Greece's borrowing costs fell on Thursday and the euro was off its one-year low on optimism that a bailout plan for Athens would be finalized soon, though Spain's risk premium rose after S&P's debt rating downgrade.

Global equities drifted higher after two days of losses, supported by the U.S. Federal Reserve's assurance that it would keep interest rates low for an extended period, and robust company earnings.

Crude prices steadied above $83 a barrel and copper advanced 0.4 percent.

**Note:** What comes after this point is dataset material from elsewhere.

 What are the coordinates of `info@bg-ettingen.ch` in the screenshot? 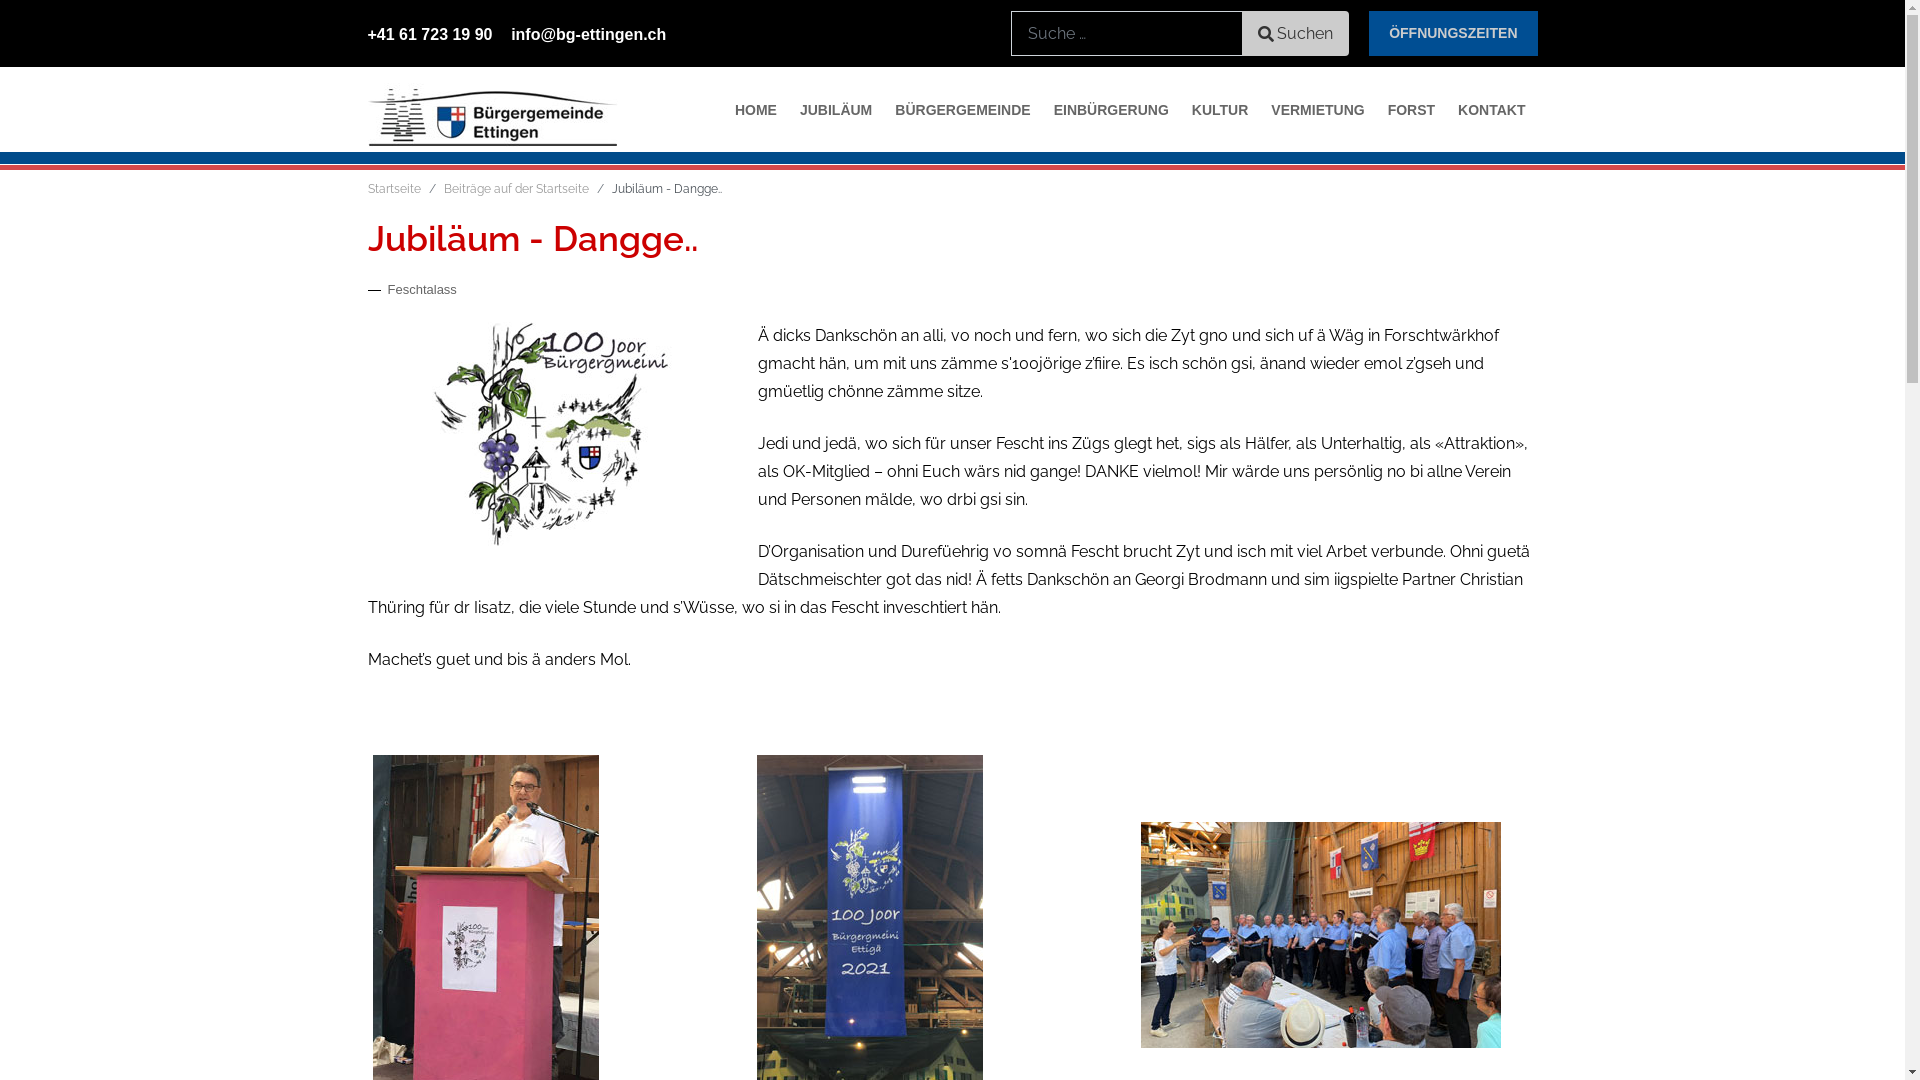 It's located at (588, 34).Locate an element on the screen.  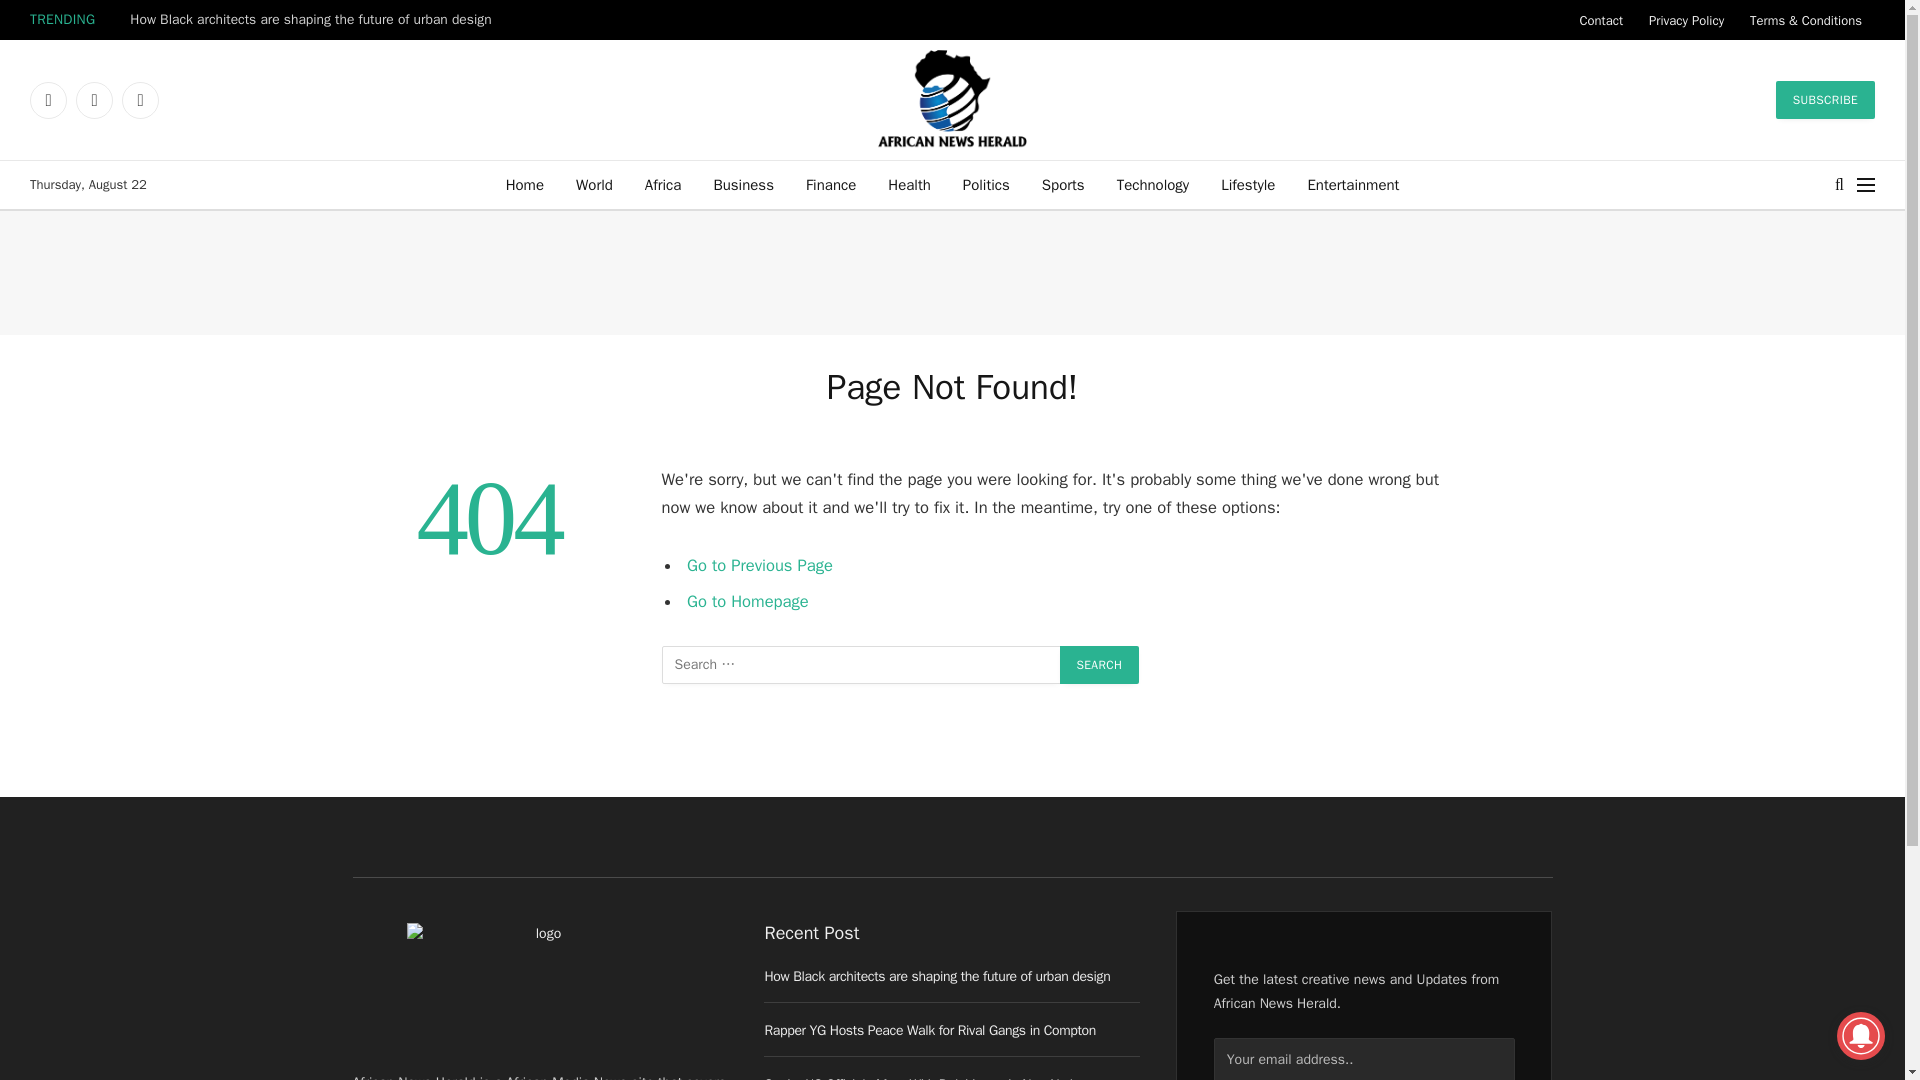
Search is located at coordinates (1100, 664).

Ratings agency Standard & Poor's on Wednesday downgraded Spain by one-notch to AA. The fourth-largest euro zone economy became the third euro periphery country to be downgraded by this rating agency this week.

Greece, which is struggling under a pile of debt and has requested aid from the European Union and the International Monetary Fund, and Portugal were downgraded on Tuesday.

The euro had tumbled to a one-year low versus the dollar of $1.3113 on Wednesday, knocked down after Spain's downgrade. The single currency steadied at $1.3215.

The market sees a bigger package for Greece, covering three years, as a bigger backstop. This is helping to address some investor fears and giving some support for the euro, said Kenneth Broux, market economist at Lloyds Banking Group.

But in the bigger picture the euro remains under pressure and I'd continue to sell rallies, he said.

European Central Bank Governing Council member Axel Weber said on Thursday there was no acceptable alternative to rescuing Greece and urged quick approval of the aid package to prevent market upheaval and contagion to other states.

The premium investors demand to hold 10-year Greek government bonds rather than euro zone benchmark German Bunds narrowed to 775 basis points from 800 bps at Wednesday's settlement close.

Spain's borrowing cost rose to 127 bps above Bunds, compared with 117 bps on Wednesday.


World stocks measured by the MSCI All-Country World Index added 0.1 percent.

In Europe, the FTSEurofirst 300 <.FTEU3> index advanced 0.2 percent, while Greece's share benchmark <.ATG> rose 3.6 percent after the country's securities regulator on Wednesday banned short-selling and Spain's IBEX 35 <.IBEX> put on 1.1 percent.

Shares were also supported after the Fed maintained the extended period language and slightly upgraded some of their economic forecasts, Hewlett-Packard's $1.2 billion deal to buy Palm Inc and relatively strong corporate earnings.

Among the companies that reported strong quarterly figures, consumer goods group Unilever beat forecasts with a rise in underlying sales and ArcelorMittal , the world's largest steelmaker, forecast a sharp pick-up in the second quarter due to higher demand and prices in all main markets.

There is pain caused by the fiscal situation in Europe, but the underlying economic situation is firming up and if the news flow is not absolutely negative, it will allow investors to focus on the underlying trends, said Gilles Moec senior European economist at Deutsche Bank.